It’s hard for those too young now to remember the early 1990s to just realise how big and popular was Costner. He seemed to be headed straight to the Hollywood stars Hall of Fame.
Bull Durham was made in that brief period where Kevin Costner was perhaps the most likeable actor on earth. The Untouchables, No Way Out, Bull Durham, Field of Dreams, Dances with Wolves, Robin Hood: Prince of Thieves, JFK, The Bodyguard, A Perfect World was an incredible run of roles and films – in fact that run of good films is almost Tom Hanksesque (and in many ways, Hanks took over the role of most likeable actor on earth from Costner). Sure some are not classic art, but they were all popular, and a number have lasted extremely well – and A Perfect World is seriously underrated. Then came the over long and mundane Wyatt Earp, then the overlong and mundane Waterworld, then the overlong and mundane The Postman, add in a divorce in 1994, and the golden period for Costner was over.

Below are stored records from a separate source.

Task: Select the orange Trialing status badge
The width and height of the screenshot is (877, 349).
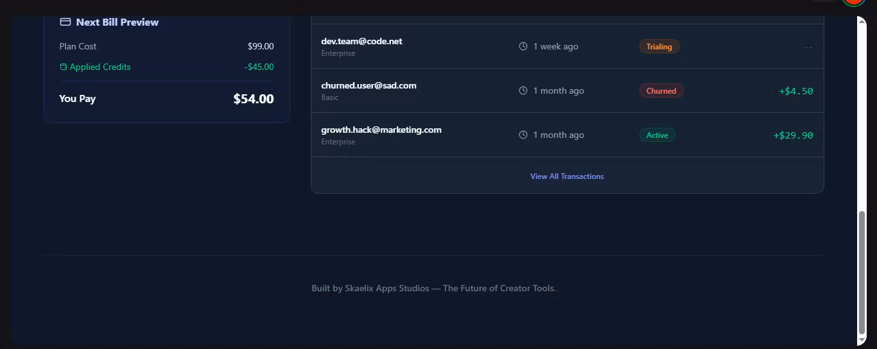Action: pyautogui.click(x=659, y=46)
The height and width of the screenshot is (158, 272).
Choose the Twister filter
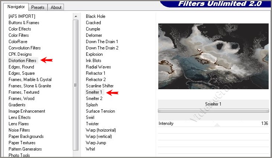[92, 124]
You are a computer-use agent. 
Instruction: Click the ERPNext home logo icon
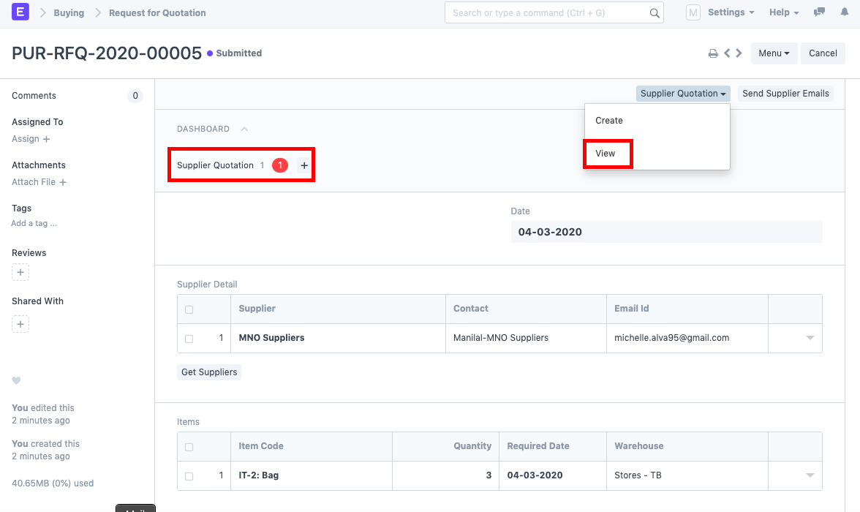pyautogui.click(x=20, y=12)
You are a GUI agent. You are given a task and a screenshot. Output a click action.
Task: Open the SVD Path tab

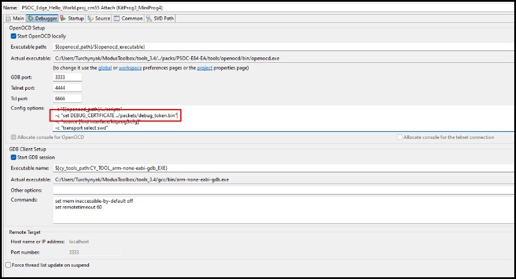(163, 18)
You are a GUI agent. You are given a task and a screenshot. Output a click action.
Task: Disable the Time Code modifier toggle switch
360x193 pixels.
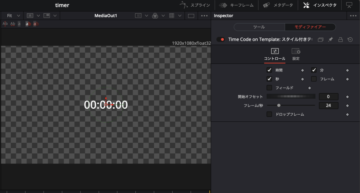pos(221,39)
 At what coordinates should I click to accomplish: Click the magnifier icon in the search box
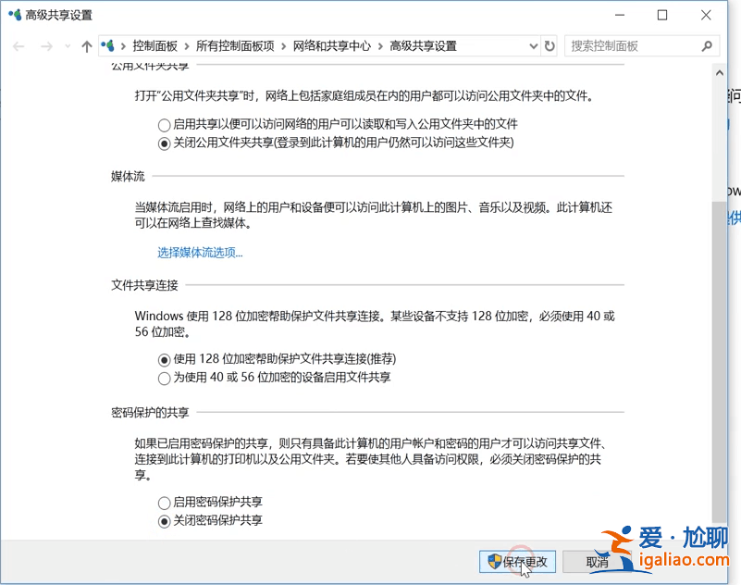click(x=709, y=45)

As it is, that run of films would probably get him voted into the Hall of Fame (especially when you add in his fine work in Tin Cup, For the Love of the Game – another baseball flick – and I can even cope with his Boston accent in Thirteen Days – probably because I’ve never been to Boston). And while it’s been over a decade since he was in anything close to a box office hit, you can;t deny that Bull Durham is a film that has held up amazingly well over 20 years.
The film involves Costner as Crash Davis an aging catcher in the minor leagues, who brought onto a minor league baseball team (the real life Durham Bulls) to mentor a young cocky pitcher – Ebby Calvin LaLoosh (Tim Robbins). The line on LaLoosh is that he has “a million dollar arm and a ten cent head”. Thrown into the mix is Annie Savoy (Susan Sarandon) a baseball lover, and lover of baseball players. Each season she picks one player to sleep with, and that player invariably has a great year. She narrows her choice down to Crash and LaLoosh, and thus begins a great tale of love, life and baseball.
Costner is pitch perfect as the aging warrior – a guy who has the brains but not the talent. He is the sporting Salieri. He knows what greatness is, and he knows he doesn’t have it. His record as the player to hit the most home runs in the minor league (a record that doesn’t really exist as there are so many levels that constitute “minor league”) is a wonderful symbol of a player who is good enough but not great enough.
The film is definitely a romantic comedy – and Sarandon and Costner are a great match – but it is also one of the most brilliant examinations of what it means to fall short of your dreams. The dialogue by writer-director Ron Shelton is witty and sexy, adult and intelligent – featuring the classic monologue by Crash on what he believes in.
It’s not perfect. Tim Robbins has the cocky demeanour down pat, but they guy does not look like he can pitch. It’s a serious flaw, but he makes up for it with his dumb swagger. His “Nuke” LaLoosh is every wanker sporting guy you’ve ever known who couldn’t count to six, but is somehow earning six figures because he can play sport. At the start you want him to fail, and yet you know he won’t as Annie says “the world is made for people who aren't cursed with self awareness”. That said by the end of the film he has matured somewhat, you don’t mind him succeeding because you feel that Crash and Annie have contributed to his success. But you also know he will soon forget them.
Best of all the film makes the game seem fun – Crash telling the batters what Nuke is going to pitch, or getting Nuke to hit the mascot; and the great work done by Trey Wilson and Robert Wuhl as the managers Skip and Larry produce some great interplay that makes you wish you were a part of this team or at least someone in the stands supporting them.
Soon after, the pretty derivative Major League came out. That film is an absolute crock – give it a wide berth and instead stay with this (bizarrely you’ll find it in the bargain bin at JB HiFi for $6.98) the most fun and one of the baseball/sports films of all time.
Ebby Calvin LaLoosh: How come you don't like me?
Crash Davis: Because you don't respect yourself, which is your problem. But you don't respect the game, and that's my problem. You got a gift.
Ebby Calvin LaLoosh: I got a what?
Crash Davis: You got a gift. When you were a baby, the Gods reached down and turned your right arm into a thunderbolt. You got a Hall-of-Fame arm, but you're pissing it away.
Ebby Calvin LaLoosh: I ain't pissing nothing away. I got a Porsche already; a 911 with a quadraphonic Blaupunkt.
Crash Davis: Christ, you don't need a quadraphonic Blaupunkt! What you need is a curveball! In the show, everyone can hit heat.
Ebby Calvin LaLoosh: Well, how would you know? YOU been in the majors?
Crash Davis: Yeah, I've been in the majors. Yeah, I was in the show. I was in the show for 21 days once - the 21 greatest days of my life. You know, you never handle your luggage in the show, somebody else carries your bags. It was great. You hit white balls for batting practice, the ballparks are like cathedrals, the hotels all have room service, and the women all have long legs and brains.